What are IAAS managed disks?

Managed disks provide simpler storage management (no more storage account limits leading to managing and monitoring those accounts) along with better availability, disk level data protection with encryption, RBAC and backups, the ability to create snapshots etc. Clearly, they are the way forward. Read up on them here. I did migrate many virtual machines to them but we could not do this for equally as many despite the clear benefits. Why? Read on!

Azure Site Recovery (ASR) Supports IAAS managed disks region to region

But they had a key piece missing. ASR until last week did not allow to setup Disaster Recovery (DR) for IaaS VMs with managed disks. Those already running everything on managed disks might have found out during a hurricane or flooding scare that they could not quickly set up ASR and move those workloads to another region. I know people who were in that situation.

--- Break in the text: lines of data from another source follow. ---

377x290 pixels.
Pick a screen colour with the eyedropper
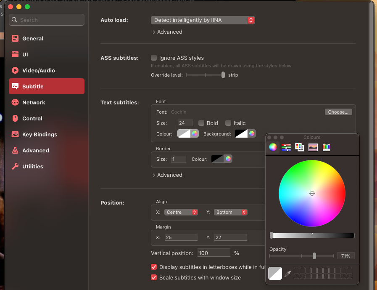click(x=287, y=274)
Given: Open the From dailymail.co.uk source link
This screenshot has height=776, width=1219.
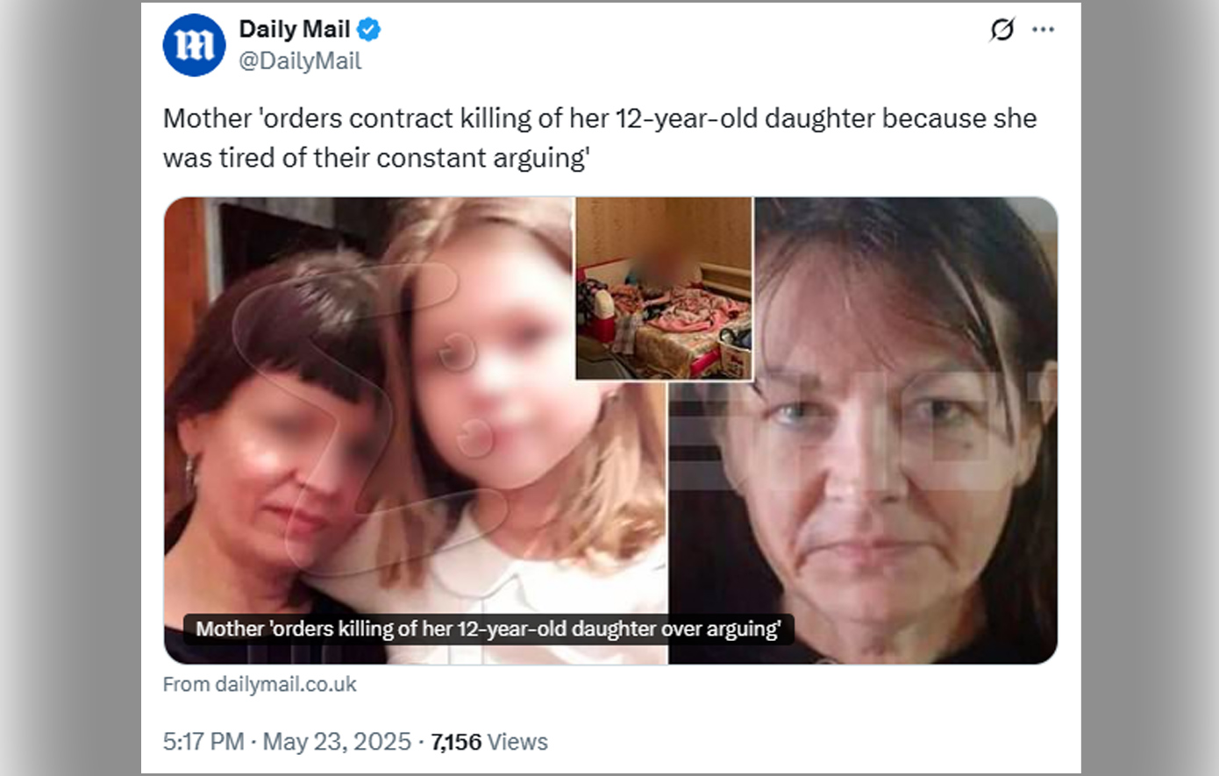Looking at the screenshot, I should pos(260,684).
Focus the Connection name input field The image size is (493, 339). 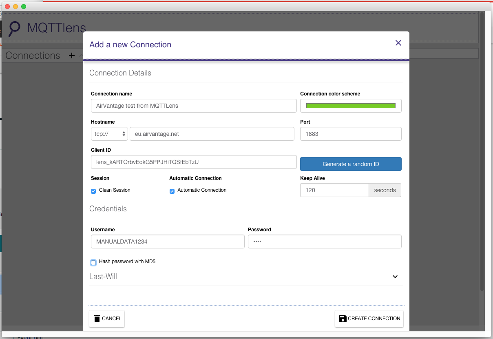tap(193, 106)
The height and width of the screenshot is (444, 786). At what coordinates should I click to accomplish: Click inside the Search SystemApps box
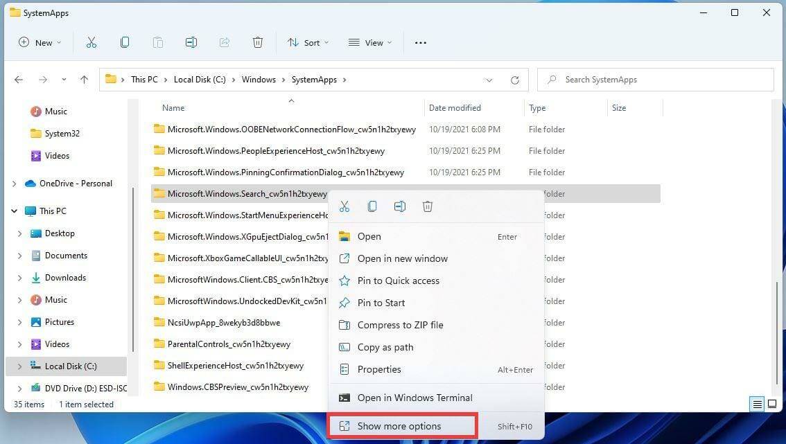(654, 79)

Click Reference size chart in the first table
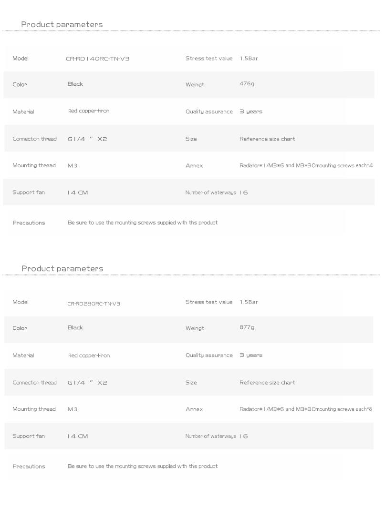pos(267,139)
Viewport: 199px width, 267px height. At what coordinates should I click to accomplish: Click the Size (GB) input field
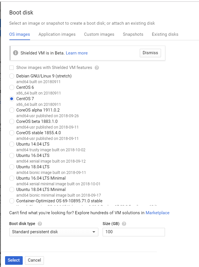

But as Microsoft announced public availability for the capability to Protect machines using managed disks between Azure regions using Azure Site Recovery. I’m very happy with this because I really like manage disks but this was a real show stopper for the IAAS virtual machines where ASR between regions is a hard requirement. It’s often the case in the quickly evolving cloud environment that features are missing for a while. Those can slow down adoption until they are available.

Now we have a full IAAS solution on par with on-premises VM to Azure IAAS VMs where managed disks are also supported. Which reminds me I need to check if the failback option form Azure to on-premises works already with managed disks (it used to be a one-way street with managed disks). Today, with managed disks I can say we’ve reached the point where we’ll convert the remaining IAAS virtual machines as it covers many needs and we’re confident the remainder of needs will be following.

Progress, not perfection

It’s not perfect yet. We’re still looking forward to encrypted disk support, incremental snapshots etc. But as I said, we decide and work based on progress, not perfection.